Felipe Gálvez Haberle delivers a bleak portrait of three men journeying across a frontier marred with brutal masculinity and racial genocide.

the settlers poster
Source: The Movie Database

Synopsis: Three men are tasked with marking the territory of José Menéndez's vast estate and finding a path for a cattle drive through Patagonia to the Atlantic Ocean.

Director: Felipe Gálvez Haberle
Cast: Camilo Arancibia, Mark Stanley, Alfredo Castro, Benjamín Westfall

Three men ride out into the frontier and what do they seek? Opportunity? Peace? Over and over, The Settlers answers: brutality. And it makes for an ugly picture, though not ill-made one.

The story starts on quite solid ground. A Brit, an American, and a Chilean ride out together to establish the boundaries of José Menéndez's territory. And if they have the opportunity to engage in cultural genocide and kill a few Selk'nam, then they'll earn some extra cash too.

Camilo Arancibia is meek and doe-eyed as Segundo, the young Chilean trusted by Alexander MacLennan (Stanley, Brit) but derided by Bill (Westfall, American). He seems primed to be the middle ground between two conflicting ways to live on the frontier as MacLennan and Bill debate tracking techniques and foraging plans. A score chock full of booming drums gives events an exciting, promising pace.

The three then bump into an Argentine platoon and waves of masculine violence start to break. Well-spirited shooting contests and boxing matches are the start of a spiral that brings senseless murder and rape. On occasion this had my mind bogged down in misery with only the film's insertion of new short-term characters to jar me back to life. Sam Spruell delivers a Hannibal Lecter-lite performance as Colonel Martin, who has fallen from grace and ended up a mercenary at the ends of the earth. While his time in the film is comparatively brief, he delivers a scene of spot-on tension and bottled rage – a refreshing burst of tension while the rest of the film is pulling you into the depths.

screencap from the settlers
Source: The Movie Database

The frontier of The Settlers isn't a void to be filled with ambition, civilisation, justice, or even a crude form of revenge. It's an intolerable pit, which the film attempts to scrutinise in an expected turn. Time leaps forward and new characters start to dig through the ugly past of Alexander MacLennan.

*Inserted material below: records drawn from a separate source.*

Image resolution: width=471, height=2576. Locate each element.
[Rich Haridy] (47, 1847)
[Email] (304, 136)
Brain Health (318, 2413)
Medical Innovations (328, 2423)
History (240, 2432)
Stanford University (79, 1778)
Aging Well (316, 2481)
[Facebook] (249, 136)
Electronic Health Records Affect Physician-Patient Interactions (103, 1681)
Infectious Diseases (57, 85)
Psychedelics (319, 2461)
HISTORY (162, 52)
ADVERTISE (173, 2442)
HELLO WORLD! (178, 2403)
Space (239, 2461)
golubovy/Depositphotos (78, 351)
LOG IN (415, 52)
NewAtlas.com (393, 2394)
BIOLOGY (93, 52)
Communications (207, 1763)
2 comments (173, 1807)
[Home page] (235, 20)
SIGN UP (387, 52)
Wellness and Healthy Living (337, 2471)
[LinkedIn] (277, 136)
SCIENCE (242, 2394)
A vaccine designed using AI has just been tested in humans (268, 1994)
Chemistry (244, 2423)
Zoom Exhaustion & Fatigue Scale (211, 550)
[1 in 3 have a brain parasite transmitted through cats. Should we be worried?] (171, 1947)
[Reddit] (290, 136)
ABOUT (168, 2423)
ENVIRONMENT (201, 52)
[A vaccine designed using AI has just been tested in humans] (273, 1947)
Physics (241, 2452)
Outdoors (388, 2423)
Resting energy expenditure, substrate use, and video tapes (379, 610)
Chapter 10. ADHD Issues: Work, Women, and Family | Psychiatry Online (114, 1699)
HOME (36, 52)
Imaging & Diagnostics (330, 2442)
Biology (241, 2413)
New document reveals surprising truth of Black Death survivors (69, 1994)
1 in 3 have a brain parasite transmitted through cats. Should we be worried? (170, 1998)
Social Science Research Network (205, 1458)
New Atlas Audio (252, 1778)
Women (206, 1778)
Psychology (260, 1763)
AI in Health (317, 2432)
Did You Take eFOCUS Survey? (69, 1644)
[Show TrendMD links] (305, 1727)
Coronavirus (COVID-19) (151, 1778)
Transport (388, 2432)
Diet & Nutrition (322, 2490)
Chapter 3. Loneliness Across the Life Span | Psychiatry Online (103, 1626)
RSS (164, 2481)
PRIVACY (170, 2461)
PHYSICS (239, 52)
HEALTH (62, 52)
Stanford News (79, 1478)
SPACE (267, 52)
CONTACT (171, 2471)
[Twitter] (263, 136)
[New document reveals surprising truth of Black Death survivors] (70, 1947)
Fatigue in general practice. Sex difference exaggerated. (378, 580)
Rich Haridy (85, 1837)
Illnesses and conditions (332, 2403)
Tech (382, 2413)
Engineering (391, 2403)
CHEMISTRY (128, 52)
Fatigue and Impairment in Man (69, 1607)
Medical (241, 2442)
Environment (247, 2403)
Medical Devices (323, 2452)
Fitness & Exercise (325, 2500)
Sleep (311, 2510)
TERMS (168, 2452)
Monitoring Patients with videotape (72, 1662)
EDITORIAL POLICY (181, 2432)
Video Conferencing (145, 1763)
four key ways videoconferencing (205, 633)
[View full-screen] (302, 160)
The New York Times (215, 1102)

It's a welcome wrapper for the rest of the film to sit in, although it could have made a much more interesting conversation if it was introduced much earlier to fully bookend the story.

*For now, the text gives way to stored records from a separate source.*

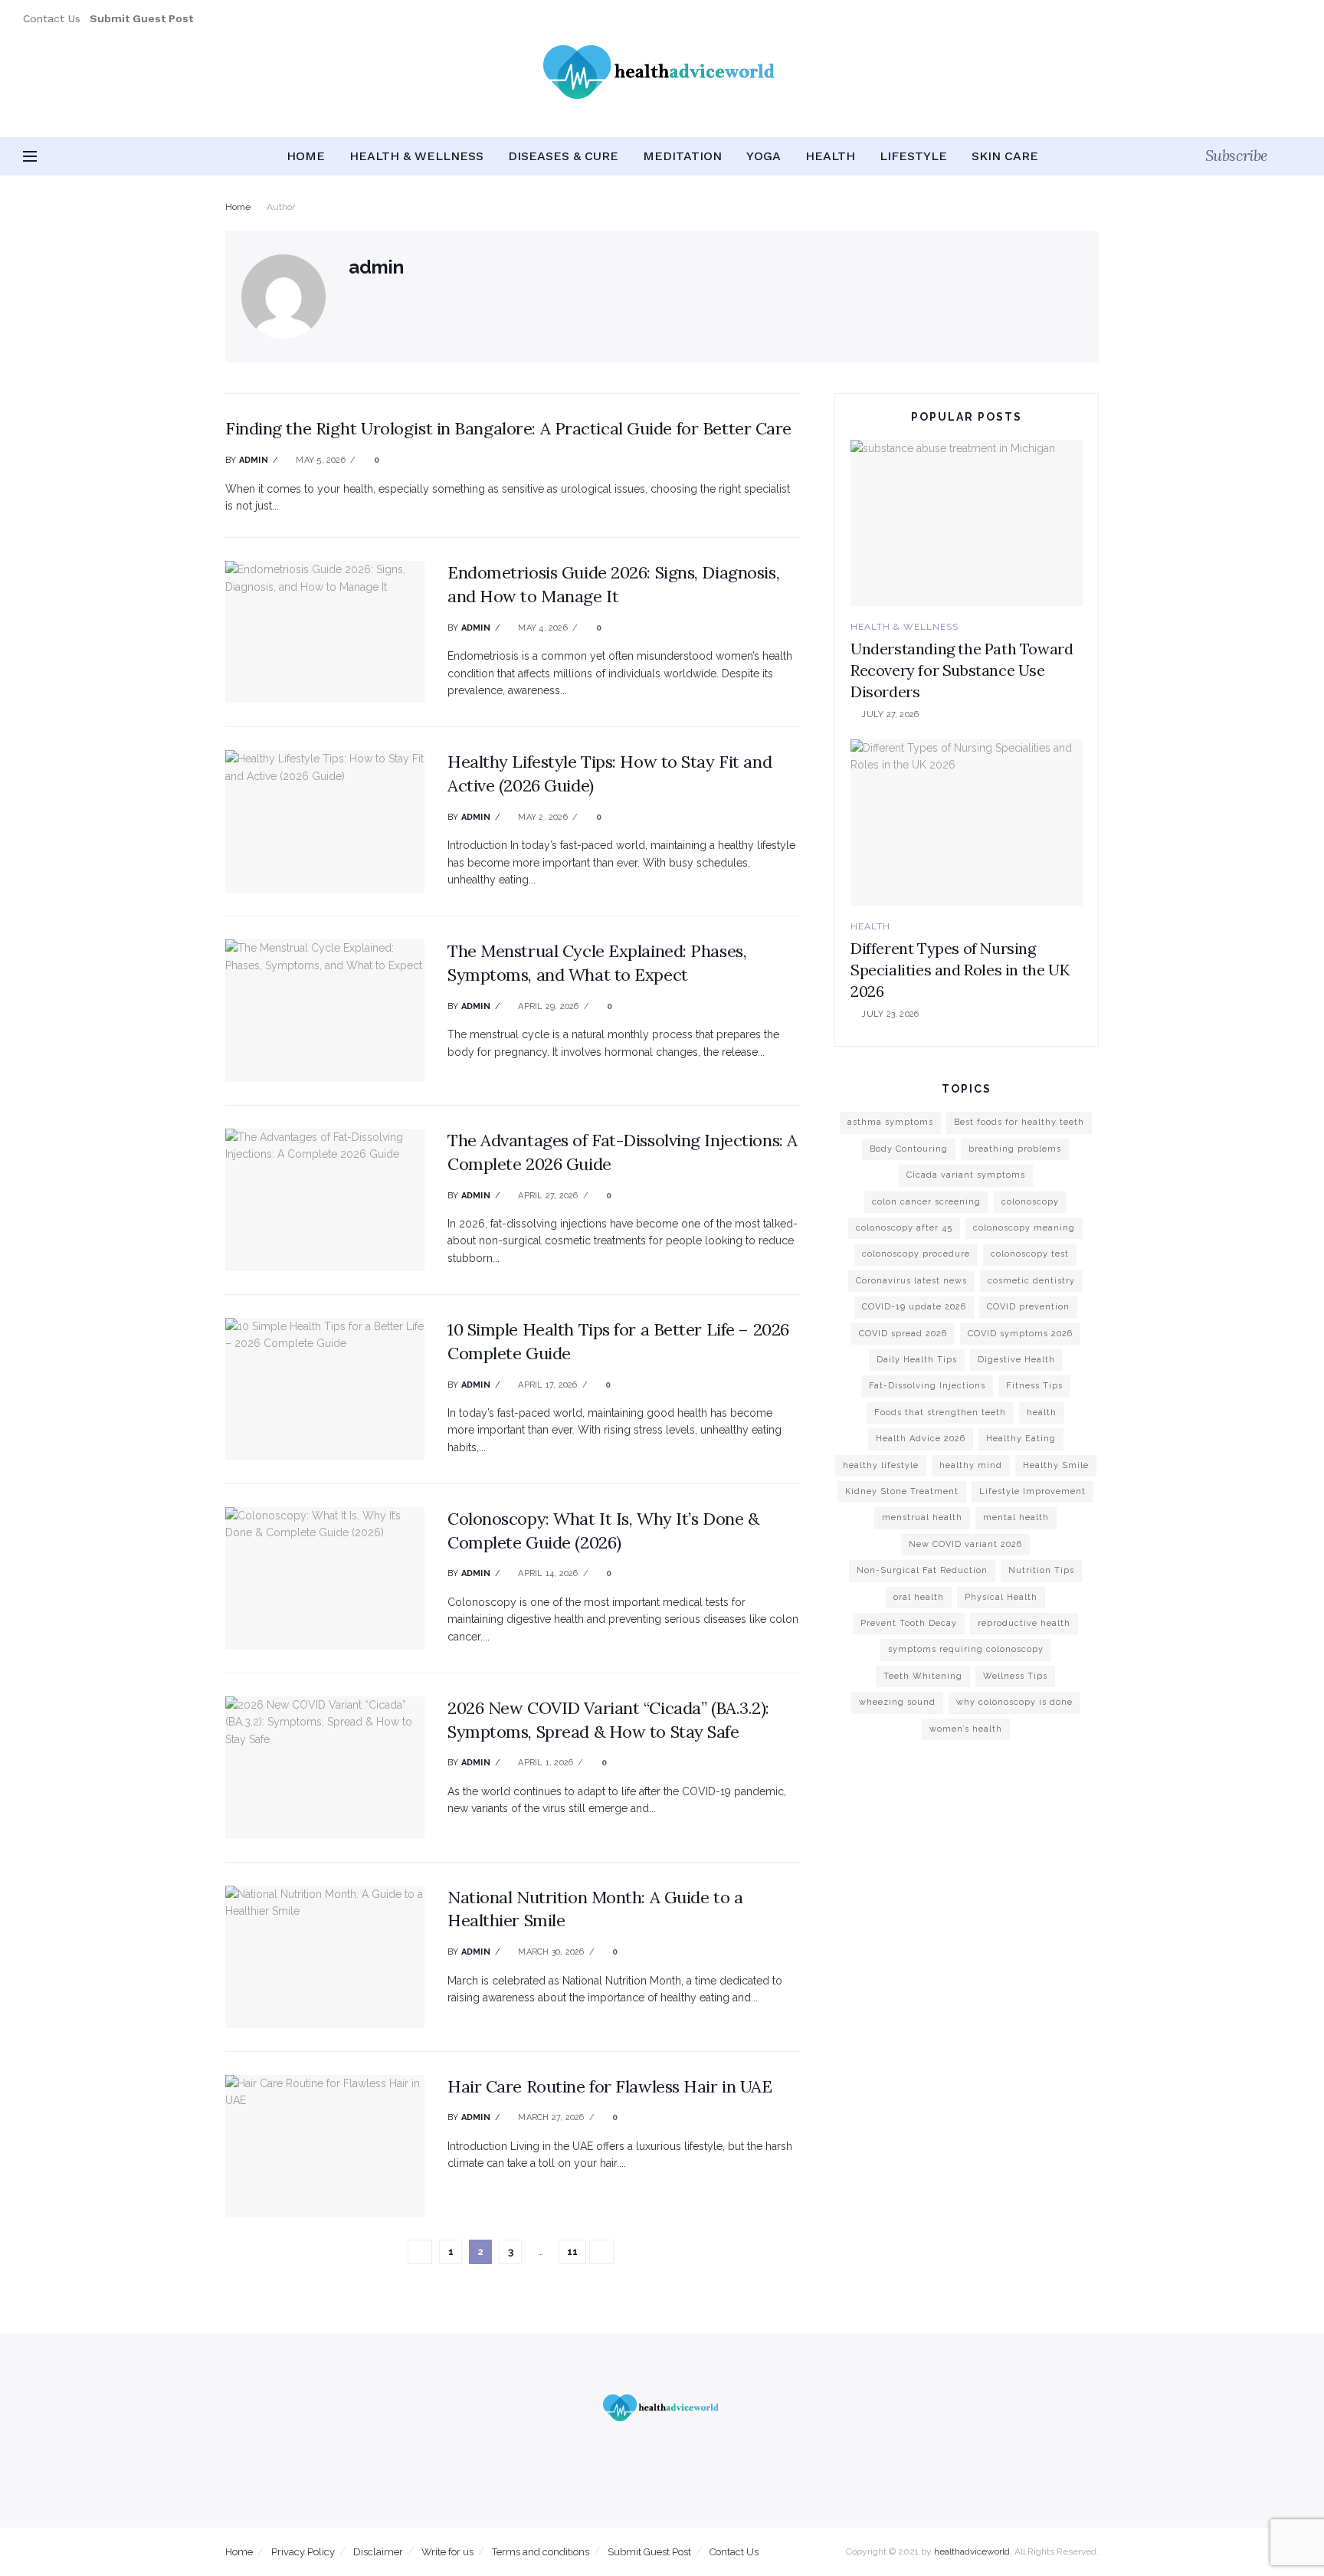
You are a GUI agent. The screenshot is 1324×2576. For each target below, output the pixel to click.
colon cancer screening (926, 1202)
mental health (1016, 1517)
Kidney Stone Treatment (902, 1491)
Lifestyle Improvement (1032, 1491)
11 (572, 2251)
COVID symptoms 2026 (1020, 1334)
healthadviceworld (972, 2551)
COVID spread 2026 (903, 1334)
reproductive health (1024, 1623)
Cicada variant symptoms (965, 1175)
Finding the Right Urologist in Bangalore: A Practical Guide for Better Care (508, 428)
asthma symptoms (890, 1122)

While you might always like what you see, you'll like how it's presented. The biggest praise goes to Simone D'Arcangelo's cinematography which captures both the scenery and the film's characters beautifully. Saturated colours ensure uniforms stand out from landscapes, and one particular sequence has our main trio emerging from a mist in a ghoulish fashion. When the light is low, things can be a little too difficult to see, but scenes with setting suns and firelight are simply excellent.

The Settlers is a heavy revision of the Western, particularly from a multicultural standpoint. It's great to see a story presenting just how much of a mixed pot the frontier became, albeit at the expense of those who already lived there. What misgivings I have about the film are still below its technical merits and I look forward to what Felipe Gálvez Haberle brings in his next feature film.